Print the lines that run from the line with "The height and" to the line with "Toggle the hamburger sidebar menu", keeping both end lines, exactly as they appear in the entries below, and nothing else.

SUPPLIED INFORMATION ->
::::::::

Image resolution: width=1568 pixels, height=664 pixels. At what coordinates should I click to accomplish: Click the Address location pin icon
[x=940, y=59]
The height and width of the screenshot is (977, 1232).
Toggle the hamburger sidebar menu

::::::::

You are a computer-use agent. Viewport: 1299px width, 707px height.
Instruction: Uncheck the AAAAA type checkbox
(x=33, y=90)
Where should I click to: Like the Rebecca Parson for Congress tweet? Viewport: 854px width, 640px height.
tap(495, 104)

::::::::

SOLVED EXERCISE ->
The height and width of the screenshot is (977, 1232).
Toggle the hamburger sidebar menu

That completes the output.